The models show me that somewhere in 2021, interest rates will rise. These models are however not short term timing tools and who says that the rise in interest rates hasn’t already started? This would mean that the longer term peak in gold that I was expecting somewhere in the first half of 2021, already may have occurred…
(I know that interest rates have been slowly rising since early August but the question is if this is the move to >1% or that this move will only come somewhere in 2021 and we will first go down again.)
(Please also note that if August marked the bottom in interest rates, the move higher I’m expecting in gold is still valid because at some point, the Fed will probably need to step in to stop the rise.)
I’ll now do a type of analysis that I don’t like at all.
The following chart shows the relationship between temperatures and the severity of the Covid crisis. As you can see, lower temperatures will probably worsen the situation in the coming months with regards to the virus.
We had the spike in real interest rates on the Pfizer news but this doesn’t solve the Corona crisis in the short term. What if the market will readapt itself to the worsening situation and interest rates start to fall again? This will provide the fuel for the leg higher in gold and will be the final push lower in interest rates. Then next year, the enormous stimulus will come through, vaccines will get rolled out, and interest rates will rise, just as the models are predicting.
This is a very possible scenario but unfortunately, I don’t have a short-term model of interest rates that supports it. This is a narrative, a well thought out idea, but still a narrative (and as you know, I don’t base my investments on narratives). Therefore, I’m not able to say with conviction what will happen.
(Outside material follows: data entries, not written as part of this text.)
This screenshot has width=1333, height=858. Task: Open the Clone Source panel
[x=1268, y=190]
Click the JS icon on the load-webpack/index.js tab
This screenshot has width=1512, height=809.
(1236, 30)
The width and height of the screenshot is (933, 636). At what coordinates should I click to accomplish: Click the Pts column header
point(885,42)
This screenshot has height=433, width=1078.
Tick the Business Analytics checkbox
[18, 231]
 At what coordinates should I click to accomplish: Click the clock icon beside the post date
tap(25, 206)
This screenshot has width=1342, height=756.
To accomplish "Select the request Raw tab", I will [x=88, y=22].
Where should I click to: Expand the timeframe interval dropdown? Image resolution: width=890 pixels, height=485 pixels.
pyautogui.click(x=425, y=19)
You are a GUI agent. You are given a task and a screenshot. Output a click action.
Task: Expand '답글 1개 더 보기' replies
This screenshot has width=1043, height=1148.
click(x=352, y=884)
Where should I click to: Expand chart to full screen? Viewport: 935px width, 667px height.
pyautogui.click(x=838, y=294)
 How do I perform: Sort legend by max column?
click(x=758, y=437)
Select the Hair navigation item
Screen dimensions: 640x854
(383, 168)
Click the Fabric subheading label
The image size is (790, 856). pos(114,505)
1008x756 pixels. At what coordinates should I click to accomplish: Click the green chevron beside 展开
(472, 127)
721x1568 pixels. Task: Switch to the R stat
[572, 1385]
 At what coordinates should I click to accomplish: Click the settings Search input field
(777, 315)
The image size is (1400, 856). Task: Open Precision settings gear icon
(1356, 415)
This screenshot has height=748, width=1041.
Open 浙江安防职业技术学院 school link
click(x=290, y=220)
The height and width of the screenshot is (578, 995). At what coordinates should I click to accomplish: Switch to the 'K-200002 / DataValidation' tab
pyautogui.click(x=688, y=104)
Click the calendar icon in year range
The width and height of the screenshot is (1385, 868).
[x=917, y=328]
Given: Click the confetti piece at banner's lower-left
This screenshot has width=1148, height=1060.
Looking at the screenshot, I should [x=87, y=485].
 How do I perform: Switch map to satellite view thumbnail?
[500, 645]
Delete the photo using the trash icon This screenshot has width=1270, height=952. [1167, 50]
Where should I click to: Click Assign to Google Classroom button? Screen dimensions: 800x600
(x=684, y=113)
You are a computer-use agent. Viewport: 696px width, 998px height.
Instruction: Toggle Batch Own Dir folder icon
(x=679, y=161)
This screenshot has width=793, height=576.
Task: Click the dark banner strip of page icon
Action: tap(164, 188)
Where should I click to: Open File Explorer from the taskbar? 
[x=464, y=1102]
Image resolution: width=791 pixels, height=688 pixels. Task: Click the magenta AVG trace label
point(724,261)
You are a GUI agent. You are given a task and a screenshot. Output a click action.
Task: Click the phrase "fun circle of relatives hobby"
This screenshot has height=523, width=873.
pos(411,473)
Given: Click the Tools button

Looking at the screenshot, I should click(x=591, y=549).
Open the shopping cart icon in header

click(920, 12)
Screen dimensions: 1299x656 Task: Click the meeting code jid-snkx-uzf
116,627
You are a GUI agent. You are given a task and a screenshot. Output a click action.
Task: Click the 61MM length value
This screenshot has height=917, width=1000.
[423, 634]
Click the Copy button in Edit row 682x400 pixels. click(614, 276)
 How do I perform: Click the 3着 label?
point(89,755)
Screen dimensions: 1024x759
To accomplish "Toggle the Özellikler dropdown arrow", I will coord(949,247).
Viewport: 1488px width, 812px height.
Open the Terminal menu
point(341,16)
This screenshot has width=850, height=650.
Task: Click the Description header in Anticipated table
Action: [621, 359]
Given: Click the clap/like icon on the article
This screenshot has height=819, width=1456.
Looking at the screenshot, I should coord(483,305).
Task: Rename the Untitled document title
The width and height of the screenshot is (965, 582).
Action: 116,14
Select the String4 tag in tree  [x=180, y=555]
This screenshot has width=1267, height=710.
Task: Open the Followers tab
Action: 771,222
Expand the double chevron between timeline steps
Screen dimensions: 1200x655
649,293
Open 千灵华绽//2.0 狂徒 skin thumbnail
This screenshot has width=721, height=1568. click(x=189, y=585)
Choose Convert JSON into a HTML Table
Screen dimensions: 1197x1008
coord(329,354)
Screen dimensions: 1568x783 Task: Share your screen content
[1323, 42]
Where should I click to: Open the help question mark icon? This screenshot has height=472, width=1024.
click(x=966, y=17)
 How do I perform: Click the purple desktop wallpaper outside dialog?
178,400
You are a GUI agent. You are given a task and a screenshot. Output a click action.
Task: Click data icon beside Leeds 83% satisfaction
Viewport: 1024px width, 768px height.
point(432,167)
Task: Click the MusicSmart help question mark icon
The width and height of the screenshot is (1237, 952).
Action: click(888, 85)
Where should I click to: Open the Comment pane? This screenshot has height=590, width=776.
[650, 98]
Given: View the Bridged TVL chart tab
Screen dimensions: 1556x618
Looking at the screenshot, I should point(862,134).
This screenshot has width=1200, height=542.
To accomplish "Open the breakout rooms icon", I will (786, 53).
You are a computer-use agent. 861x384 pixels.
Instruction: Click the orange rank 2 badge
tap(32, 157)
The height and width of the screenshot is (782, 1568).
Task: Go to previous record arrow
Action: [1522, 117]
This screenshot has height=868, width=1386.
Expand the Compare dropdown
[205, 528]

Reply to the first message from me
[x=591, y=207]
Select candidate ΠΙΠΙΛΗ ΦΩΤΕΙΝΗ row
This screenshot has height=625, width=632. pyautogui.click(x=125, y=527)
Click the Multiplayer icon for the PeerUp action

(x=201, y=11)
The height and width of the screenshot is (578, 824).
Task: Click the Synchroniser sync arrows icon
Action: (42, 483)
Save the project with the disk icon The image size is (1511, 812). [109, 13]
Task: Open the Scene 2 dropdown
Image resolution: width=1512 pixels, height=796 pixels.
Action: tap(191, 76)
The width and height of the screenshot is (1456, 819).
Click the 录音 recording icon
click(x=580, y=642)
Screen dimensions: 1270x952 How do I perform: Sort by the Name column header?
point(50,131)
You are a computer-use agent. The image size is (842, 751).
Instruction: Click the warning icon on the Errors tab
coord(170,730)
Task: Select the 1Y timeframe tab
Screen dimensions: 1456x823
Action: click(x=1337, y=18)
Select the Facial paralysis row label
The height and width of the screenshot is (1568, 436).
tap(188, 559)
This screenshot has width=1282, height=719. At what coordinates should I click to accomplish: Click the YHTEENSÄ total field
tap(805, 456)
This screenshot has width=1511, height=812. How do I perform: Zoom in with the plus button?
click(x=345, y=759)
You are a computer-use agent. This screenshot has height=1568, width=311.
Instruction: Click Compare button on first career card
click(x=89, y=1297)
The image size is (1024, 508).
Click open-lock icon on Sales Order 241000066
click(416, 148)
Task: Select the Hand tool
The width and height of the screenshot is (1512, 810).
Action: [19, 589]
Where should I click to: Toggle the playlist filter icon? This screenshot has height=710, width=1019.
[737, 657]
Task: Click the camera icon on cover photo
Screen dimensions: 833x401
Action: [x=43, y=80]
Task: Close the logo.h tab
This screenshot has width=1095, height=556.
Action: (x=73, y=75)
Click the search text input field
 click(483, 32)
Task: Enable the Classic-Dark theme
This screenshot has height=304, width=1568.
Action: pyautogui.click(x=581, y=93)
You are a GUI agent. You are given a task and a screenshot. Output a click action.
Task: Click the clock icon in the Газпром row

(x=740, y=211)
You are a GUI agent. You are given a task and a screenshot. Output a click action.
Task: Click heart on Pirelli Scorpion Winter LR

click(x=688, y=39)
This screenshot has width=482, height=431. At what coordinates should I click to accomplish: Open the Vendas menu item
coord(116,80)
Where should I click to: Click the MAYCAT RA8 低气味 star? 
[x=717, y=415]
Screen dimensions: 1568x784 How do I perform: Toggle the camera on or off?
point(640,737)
It will all depend on which narrative on the Corona crisis is currently discounted by the market. If the worsening situation is discounted by the market, then interest rates will continue to rise as the (longer-term) models predict.
On the other hand, if the Pfizer optimism is discounted by the market and reality will show that this optimism is too soon, then interest rates will make their final move lower and the big bottom in interest rates will be put in place somewhere next year.
I guess we’ll need some patience to find out…
(Please note that I won’t base my investment plan on this narrative, I’ll use my trading plan as discussed earlier.)